### Your task
Once the line with "Follow this opportunity record" is found, write it out along with each later line exactly, through the end of the entries, skipping every picture.
+++ Source records
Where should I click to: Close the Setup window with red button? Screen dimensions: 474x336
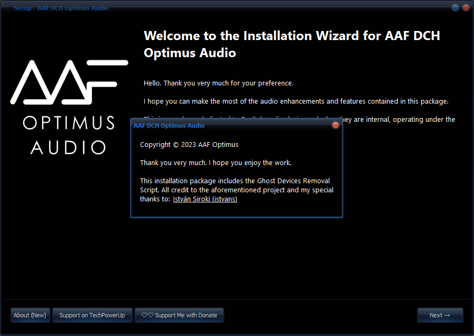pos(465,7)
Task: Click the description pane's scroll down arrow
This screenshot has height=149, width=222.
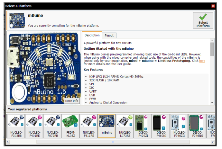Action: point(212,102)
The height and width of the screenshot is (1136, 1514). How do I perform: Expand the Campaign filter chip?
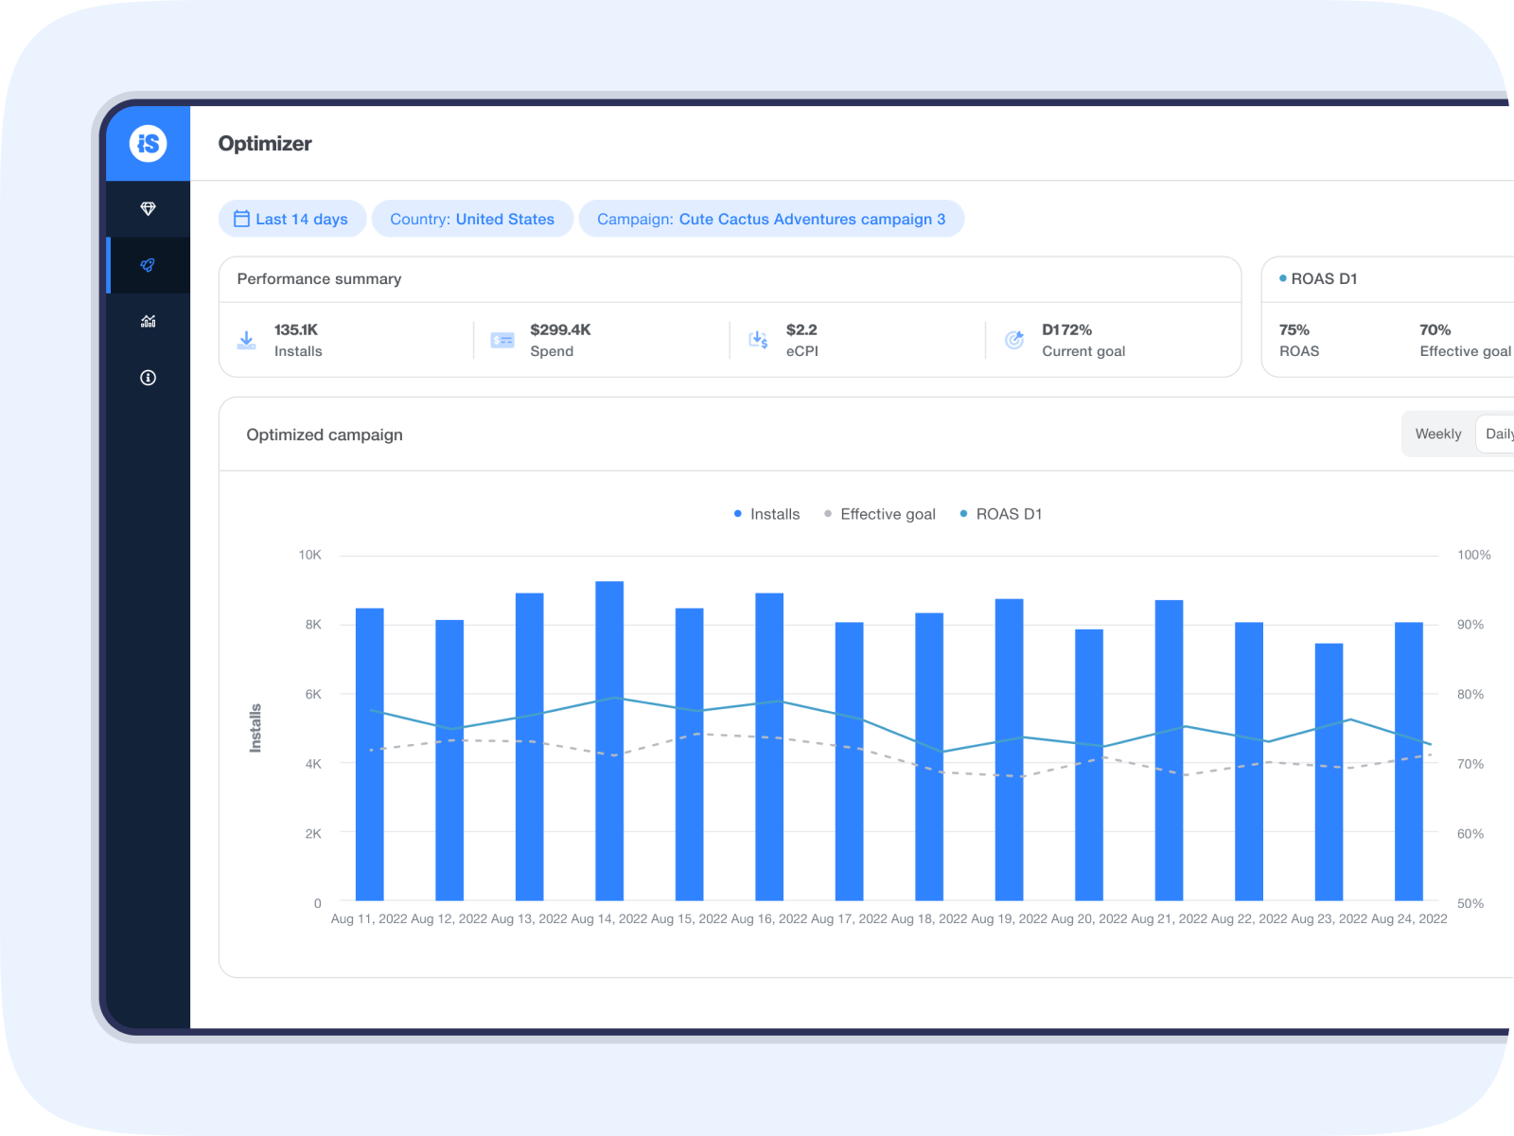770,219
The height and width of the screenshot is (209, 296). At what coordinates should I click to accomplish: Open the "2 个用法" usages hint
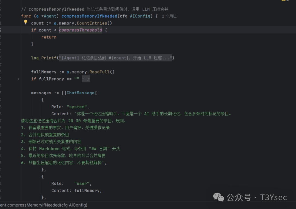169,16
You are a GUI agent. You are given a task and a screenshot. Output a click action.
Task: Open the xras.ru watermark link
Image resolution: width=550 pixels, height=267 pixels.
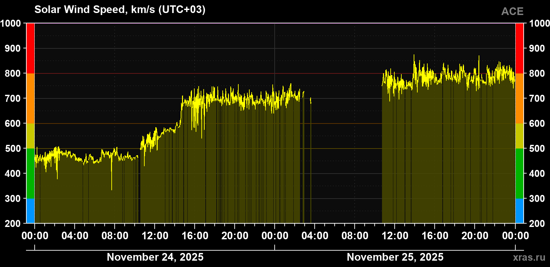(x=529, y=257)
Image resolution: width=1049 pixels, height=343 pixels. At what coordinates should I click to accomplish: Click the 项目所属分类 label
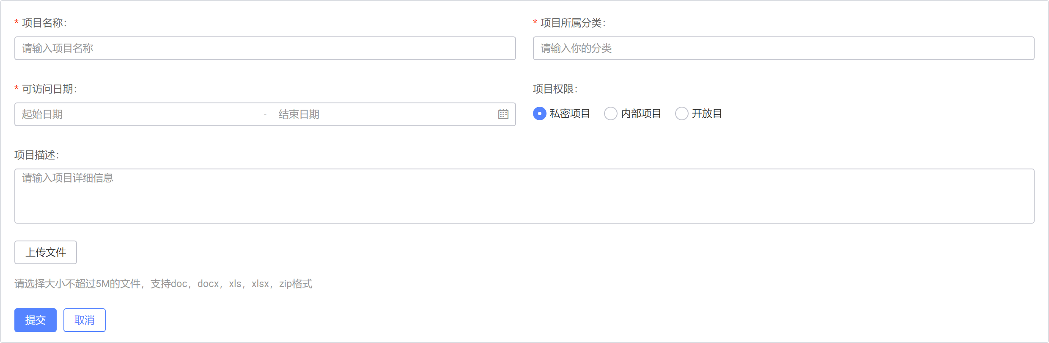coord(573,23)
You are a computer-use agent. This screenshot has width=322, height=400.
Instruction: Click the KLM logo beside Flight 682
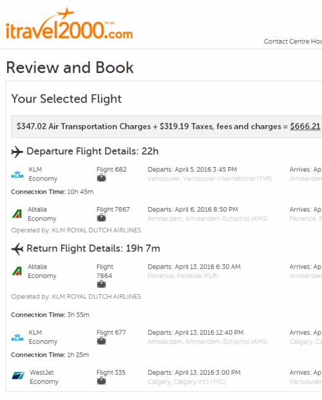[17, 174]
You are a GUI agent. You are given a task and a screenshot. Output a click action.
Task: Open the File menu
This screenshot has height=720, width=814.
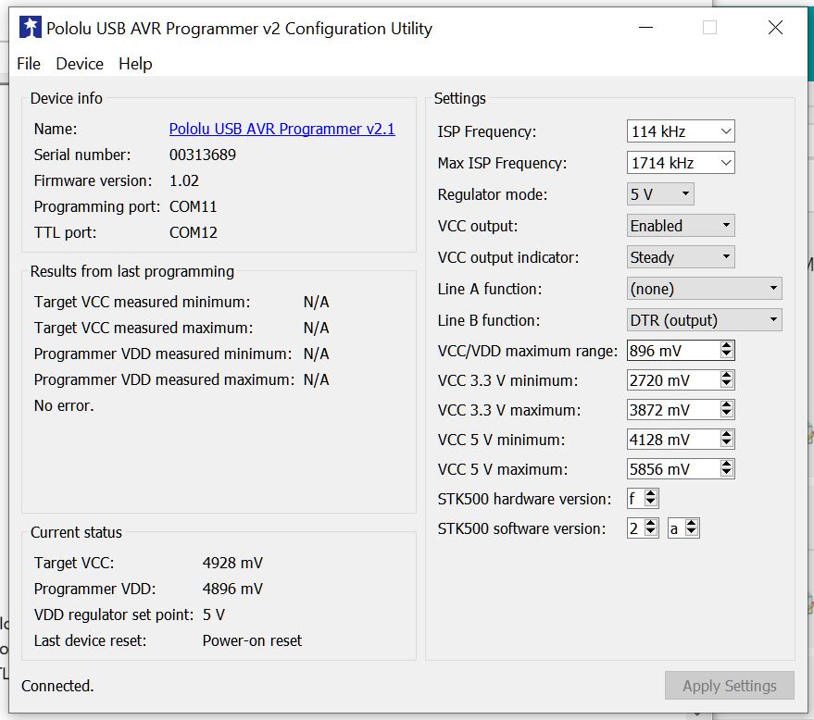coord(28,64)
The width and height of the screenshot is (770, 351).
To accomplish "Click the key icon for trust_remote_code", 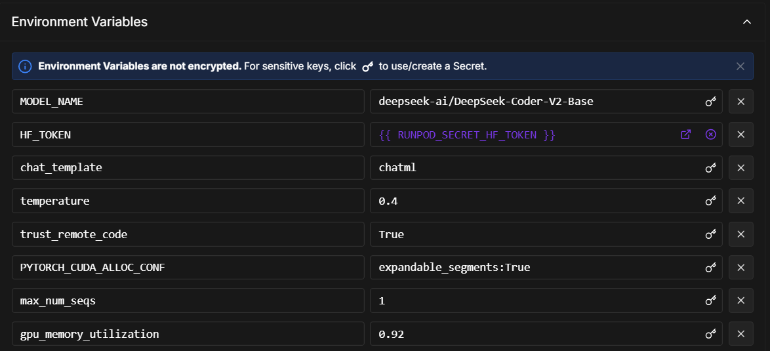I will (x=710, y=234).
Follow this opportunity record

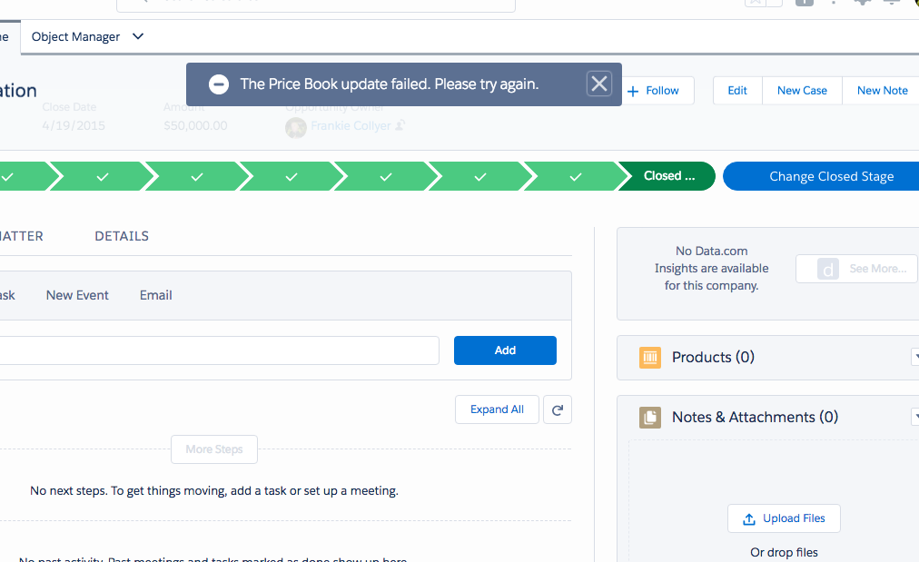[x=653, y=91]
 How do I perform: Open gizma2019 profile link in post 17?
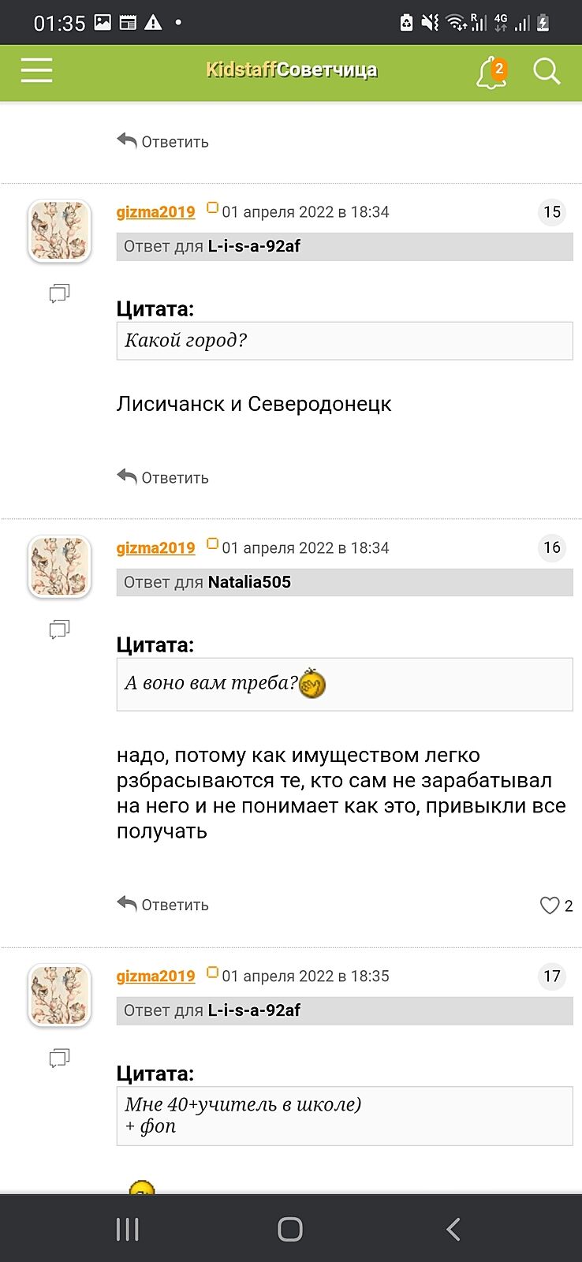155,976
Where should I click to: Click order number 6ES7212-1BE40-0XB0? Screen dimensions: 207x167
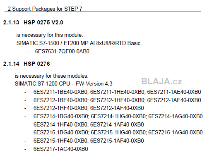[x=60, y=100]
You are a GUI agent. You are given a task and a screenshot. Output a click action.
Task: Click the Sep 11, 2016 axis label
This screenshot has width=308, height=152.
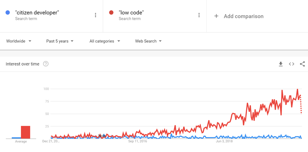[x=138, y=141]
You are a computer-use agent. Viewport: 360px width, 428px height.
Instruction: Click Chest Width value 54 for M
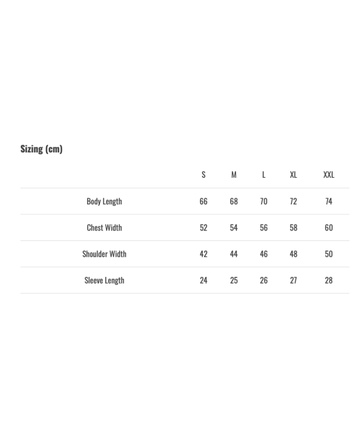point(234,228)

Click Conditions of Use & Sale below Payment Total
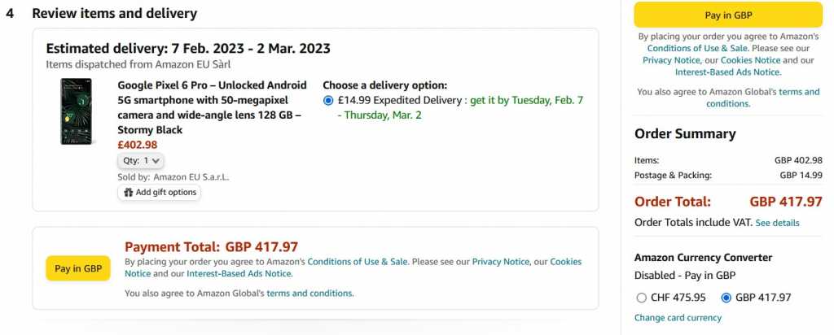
++++++
### Written answer
Follow this opportunity record

[x=653, y=91]
 How do I perform: Open gizma2019 profile link in post 17?
155,976
Where should I click to: Click order number 6ES7212-1BE40-0XB0? Screen dimensions: 207x167
[x=60, y=100]
You are a GUI agent. You are given a task and a screenshot. Output a click action.
Task: Click the Sep 11, 2016 axis label
This screenshot has width=308, height=152.
[x=138, y=141]
You are a computer-use agent. Viewport: 360px width, 428px height.
Instruction: Click Chest Width value 54 for M
point(234,228)

Click Conditions of Use & Sale below Payment Total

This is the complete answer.